1) Cloudflare is a service that large websites – including my former employer – use as a first-bastion protection against hackers. Basically you point your public website details at them, and they mostly just forward it on to your real servers, but if there’s an attack then they’ll work out which connections to block so your site stays up. Optionally, they’ll also do things like replace email addresses in your page with weird things that look the same but can’t be harvested by robots looking for people to spam.

2) It’s this last thing that got them into trouble. The bit of their system that rewrote webpages had a bug that, given badly-coded sites, some options turned on, and a couple of other variables – would dump into the non-visual bit of the page whatever the server was thinking about at the time. Because these servers are dealing with a lot of requests at the same instant, this could be the passwords of someone sending a login form to that site over there, or a token that would allow you to assume someone else’s shopping basket, or whatever.

Cloudflare are fairly switched on, and when notified immediately turned off the broken feature and managed to deploy a fix within a couple of hours, but by that time the bug had been around a couple of weeks, so the leaked data was cached in places like Google’s web cache. Google have purged all these now.

3) Cloudflare have over 5 million clients, ranging from me-as-Aquarion with my tinpot blog engine through to people like Elsevier, Patreon, Blizzard. Not all of them had their data leaked as part of this, and the ones who have, have been notified by Cloudflare. Those companies should be sending out notifications or password reset systems. To repeat: Just because the website was using Cloudflare’s services does not necessarily mean your password has been leaked, or their service was affected.

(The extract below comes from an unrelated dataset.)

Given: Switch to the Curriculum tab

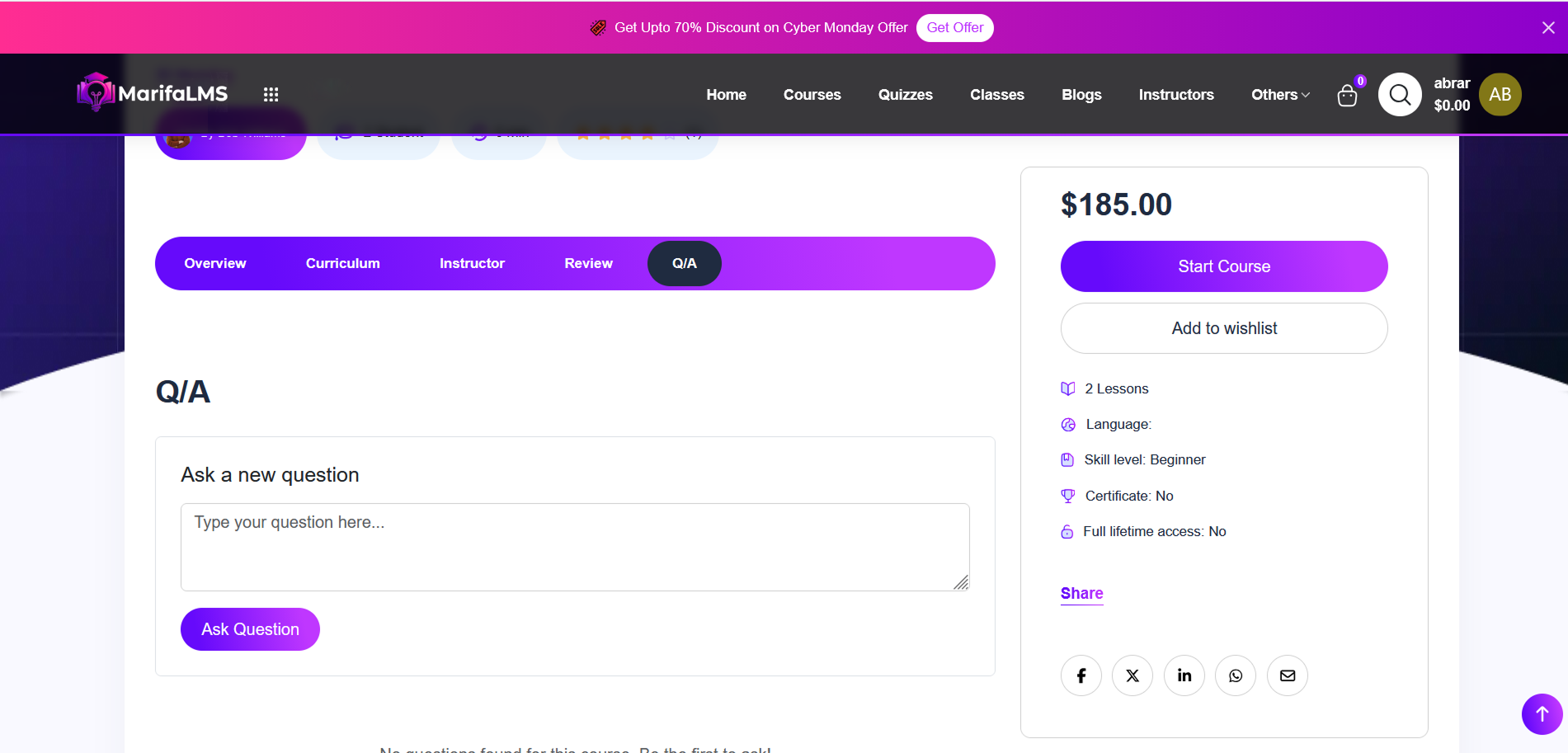Looking at the screenshot, I should point(343,263).

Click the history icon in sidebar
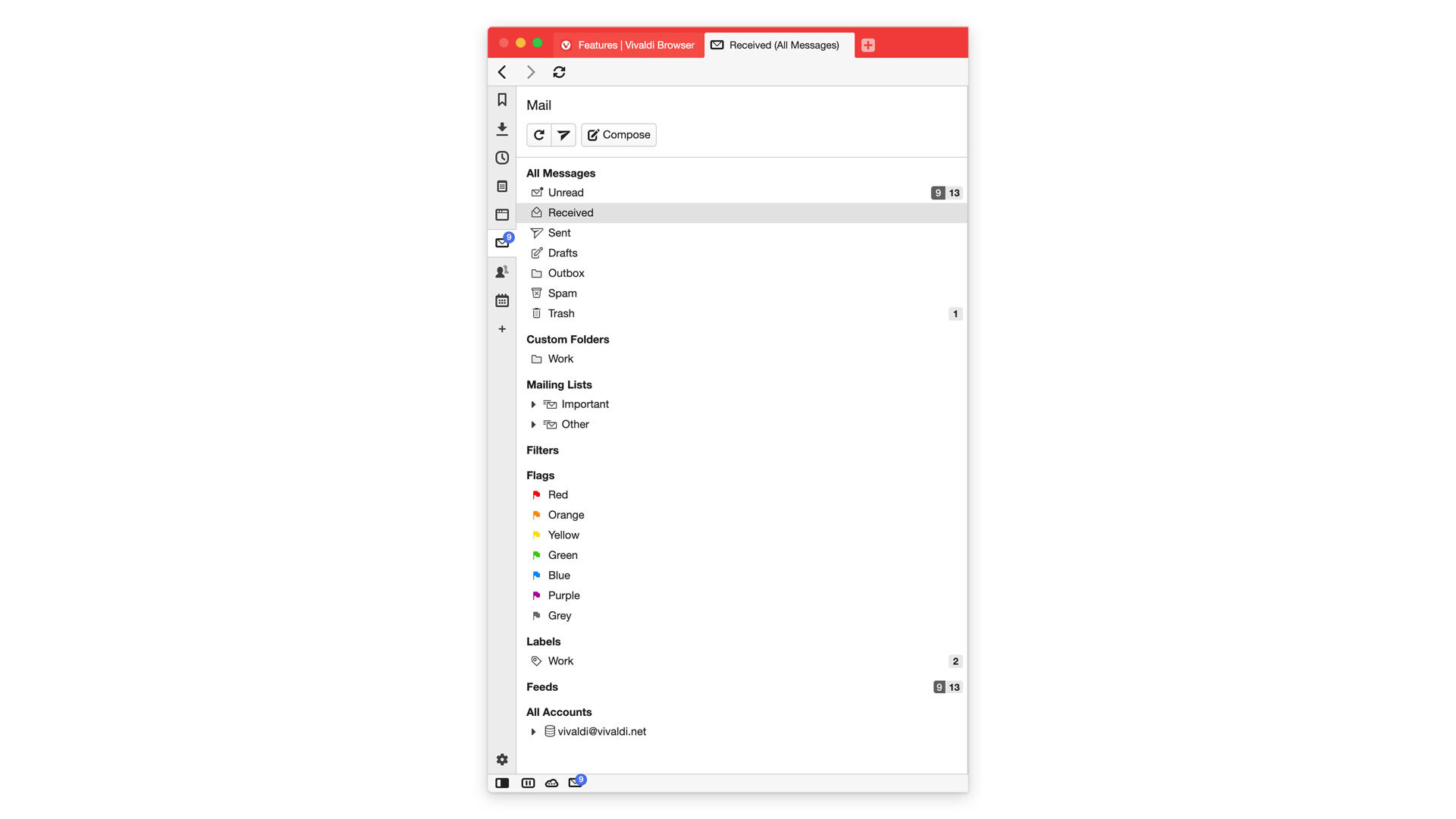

Full fallout from this will come in the form of security advisories in the next little while. It’s generally a good idea to rotate passwords occasionally (especially for high profile sites like Facebook, Amazon, Google) and to turn on Two Factor authentication for sites that enable it.

I use a password manager (Lastpass, Can also recommend OnePassword and Dashlane) and centralised 2FA system (Authy is mine, but Lasspass do one and Google’s own is the standard everyone else implements)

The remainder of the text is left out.